Activity:
Select the lines of the records containing the word "column" and list them.

Data to process:
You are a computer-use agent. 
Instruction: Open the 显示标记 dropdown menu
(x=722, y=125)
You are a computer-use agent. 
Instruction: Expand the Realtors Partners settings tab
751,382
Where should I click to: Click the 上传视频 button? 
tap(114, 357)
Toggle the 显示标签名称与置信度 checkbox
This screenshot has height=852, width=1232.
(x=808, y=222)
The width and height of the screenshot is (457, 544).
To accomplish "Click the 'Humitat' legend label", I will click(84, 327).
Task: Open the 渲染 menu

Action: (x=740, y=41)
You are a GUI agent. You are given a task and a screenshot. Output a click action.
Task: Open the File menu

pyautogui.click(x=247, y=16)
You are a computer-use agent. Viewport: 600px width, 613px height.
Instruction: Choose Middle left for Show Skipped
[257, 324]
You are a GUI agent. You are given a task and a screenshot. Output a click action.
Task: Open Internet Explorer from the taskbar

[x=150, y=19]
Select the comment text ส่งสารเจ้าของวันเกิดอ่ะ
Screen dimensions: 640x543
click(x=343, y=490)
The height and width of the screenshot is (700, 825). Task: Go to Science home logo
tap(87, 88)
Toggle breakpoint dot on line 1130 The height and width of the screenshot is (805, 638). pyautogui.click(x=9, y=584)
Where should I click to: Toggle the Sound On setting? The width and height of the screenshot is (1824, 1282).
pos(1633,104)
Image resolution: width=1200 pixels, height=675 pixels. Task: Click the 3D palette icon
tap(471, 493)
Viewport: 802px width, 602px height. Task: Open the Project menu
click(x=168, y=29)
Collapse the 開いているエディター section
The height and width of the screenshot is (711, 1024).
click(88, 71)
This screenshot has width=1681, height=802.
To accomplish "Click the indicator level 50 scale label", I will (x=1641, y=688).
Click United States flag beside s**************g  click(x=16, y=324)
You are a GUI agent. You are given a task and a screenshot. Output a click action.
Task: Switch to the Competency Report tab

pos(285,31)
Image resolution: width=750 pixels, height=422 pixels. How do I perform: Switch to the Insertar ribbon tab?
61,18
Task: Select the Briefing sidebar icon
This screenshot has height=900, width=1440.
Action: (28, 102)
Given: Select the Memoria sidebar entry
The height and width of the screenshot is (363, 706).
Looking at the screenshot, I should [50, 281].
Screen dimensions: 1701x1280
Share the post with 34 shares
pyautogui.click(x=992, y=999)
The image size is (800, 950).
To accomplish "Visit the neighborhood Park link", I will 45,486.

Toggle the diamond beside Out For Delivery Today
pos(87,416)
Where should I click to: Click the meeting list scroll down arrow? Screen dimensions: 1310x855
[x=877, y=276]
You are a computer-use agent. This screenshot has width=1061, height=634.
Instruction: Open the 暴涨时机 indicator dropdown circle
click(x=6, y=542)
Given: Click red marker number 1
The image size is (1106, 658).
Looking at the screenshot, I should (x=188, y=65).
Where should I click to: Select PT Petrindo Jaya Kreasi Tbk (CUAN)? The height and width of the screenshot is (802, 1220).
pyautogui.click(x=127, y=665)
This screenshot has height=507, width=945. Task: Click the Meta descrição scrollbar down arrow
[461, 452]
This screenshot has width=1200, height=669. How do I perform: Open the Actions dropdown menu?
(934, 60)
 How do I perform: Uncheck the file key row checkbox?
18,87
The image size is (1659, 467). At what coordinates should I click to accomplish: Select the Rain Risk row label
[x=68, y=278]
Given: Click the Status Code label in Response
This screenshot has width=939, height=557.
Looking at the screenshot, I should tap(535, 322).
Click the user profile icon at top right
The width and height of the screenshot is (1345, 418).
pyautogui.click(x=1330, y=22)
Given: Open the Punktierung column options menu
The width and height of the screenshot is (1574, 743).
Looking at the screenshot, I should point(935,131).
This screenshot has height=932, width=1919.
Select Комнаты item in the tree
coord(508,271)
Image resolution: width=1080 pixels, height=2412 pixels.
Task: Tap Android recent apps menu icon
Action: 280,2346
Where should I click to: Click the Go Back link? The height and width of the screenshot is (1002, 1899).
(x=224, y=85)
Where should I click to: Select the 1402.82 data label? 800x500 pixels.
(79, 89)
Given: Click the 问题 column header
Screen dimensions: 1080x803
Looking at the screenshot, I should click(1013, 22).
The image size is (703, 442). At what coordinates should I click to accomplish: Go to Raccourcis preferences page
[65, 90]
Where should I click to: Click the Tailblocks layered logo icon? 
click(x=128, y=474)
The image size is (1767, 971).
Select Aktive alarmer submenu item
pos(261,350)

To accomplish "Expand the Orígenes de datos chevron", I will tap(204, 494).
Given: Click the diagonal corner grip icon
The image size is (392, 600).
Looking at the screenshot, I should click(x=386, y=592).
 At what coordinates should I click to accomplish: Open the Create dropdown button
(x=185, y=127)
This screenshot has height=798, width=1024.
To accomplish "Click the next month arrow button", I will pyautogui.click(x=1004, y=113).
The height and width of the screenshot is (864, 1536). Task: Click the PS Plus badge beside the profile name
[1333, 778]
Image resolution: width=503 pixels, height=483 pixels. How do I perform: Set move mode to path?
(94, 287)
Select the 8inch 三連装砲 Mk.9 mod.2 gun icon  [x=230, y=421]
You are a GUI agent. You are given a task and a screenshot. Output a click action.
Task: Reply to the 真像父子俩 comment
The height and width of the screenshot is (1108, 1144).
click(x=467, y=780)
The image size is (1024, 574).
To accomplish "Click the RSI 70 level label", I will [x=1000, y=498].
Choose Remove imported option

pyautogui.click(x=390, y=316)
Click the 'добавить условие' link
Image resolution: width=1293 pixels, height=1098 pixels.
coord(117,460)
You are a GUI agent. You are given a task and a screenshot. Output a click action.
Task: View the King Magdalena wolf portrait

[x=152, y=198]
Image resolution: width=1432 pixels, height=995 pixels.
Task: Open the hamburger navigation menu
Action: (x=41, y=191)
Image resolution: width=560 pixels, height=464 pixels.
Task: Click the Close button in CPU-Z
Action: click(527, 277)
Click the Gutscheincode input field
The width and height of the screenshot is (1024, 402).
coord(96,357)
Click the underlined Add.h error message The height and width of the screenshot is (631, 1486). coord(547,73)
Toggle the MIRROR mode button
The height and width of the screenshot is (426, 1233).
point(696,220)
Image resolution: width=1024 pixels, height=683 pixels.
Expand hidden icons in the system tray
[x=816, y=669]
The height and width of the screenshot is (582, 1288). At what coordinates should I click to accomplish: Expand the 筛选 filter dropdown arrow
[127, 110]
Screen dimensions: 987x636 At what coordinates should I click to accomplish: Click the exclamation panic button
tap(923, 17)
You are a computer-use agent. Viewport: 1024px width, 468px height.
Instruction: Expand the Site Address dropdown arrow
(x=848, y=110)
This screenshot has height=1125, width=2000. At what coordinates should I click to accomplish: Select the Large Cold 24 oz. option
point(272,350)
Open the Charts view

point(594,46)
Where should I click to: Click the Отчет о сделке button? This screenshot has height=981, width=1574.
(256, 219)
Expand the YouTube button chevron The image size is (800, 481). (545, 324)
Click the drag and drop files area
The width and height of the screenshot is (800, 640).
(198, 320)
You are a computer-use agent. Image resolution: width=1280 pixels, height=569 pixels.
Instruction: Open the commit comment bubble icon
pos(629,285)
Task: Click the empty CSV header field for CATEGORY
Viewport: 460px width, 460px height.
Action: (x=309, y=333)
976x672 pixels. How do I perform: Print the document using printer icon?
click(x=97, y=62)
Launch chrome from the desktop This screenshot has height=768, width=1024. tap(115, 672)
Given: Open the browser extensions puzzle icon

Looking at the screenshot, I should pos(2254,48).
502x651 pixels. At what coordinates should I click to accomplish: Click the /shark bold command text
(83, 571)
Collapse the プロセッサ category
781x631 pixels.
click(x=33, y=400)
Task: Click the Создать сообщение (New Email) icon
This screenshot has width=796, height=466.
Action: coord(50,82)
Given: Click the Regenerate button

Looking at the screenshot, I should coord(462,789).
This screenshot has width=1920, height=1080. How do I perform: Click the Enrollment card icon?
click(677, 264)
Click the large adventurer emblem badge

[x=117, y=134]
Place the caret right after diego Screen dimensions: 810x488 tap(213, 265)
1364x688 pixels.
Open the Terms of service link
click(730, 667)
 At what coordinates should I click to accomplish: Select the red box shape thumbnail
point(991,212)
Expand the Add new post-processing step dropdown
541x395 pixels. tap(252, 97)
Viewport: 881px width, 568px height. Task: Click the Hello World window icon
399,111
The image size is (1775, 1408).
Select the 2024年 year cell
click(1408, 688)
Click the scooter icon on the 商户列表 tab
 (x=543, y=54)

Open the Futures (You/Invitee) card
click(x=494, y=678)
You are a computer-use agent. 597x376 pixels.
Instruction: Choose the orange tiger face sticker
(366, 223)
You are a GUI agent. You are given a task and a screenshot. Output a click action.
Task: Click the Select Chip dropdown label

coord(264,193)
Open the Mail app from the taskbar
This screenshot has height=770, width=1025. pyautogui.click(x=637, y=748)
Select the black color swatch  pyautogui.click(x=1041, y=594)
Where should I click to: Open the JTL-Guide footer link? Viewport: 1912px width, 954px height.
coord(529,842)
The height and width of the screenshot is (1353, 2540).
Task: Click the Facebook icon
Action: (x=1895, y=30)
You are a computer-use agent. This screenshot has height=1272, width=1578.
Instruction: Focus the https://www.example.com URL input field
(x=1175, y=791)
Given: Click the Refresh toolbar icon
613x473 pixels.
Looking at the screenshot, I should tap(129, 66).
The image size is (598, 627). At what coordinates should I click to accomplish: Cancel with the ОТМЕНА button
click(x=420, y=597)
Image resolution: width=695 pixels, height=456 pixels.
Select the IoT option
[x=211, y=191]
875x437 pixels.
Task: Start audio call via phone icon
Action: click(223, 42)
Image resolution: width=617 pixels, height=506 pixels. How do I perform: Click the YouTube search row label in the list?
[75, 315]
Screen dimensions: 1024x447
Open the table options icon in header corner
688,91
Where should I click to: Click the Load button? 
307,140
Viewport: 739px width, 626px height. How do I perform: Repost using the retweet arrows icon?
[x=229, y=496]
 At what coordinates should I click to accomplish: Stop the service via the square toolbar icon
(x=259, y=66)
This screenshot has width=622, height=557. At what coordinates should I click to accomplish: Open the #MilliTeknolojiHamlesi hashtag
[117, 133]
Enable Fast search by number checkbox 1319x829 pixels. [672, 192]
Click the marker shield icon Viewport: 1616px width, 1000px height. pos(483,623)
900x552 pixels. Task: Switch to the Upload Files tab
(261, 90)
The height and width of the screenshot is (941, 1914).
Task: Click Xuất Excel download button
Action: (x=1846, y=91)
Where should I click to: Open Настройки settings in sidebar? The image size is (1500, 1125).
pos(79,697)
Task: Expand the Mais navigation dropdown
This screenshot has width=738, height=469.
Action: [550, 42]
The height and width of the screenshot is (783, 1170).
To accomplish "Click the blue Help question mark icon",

Response to this exercise:
Given: Open the Punktierung column options menu
Given: Click the 问题 column header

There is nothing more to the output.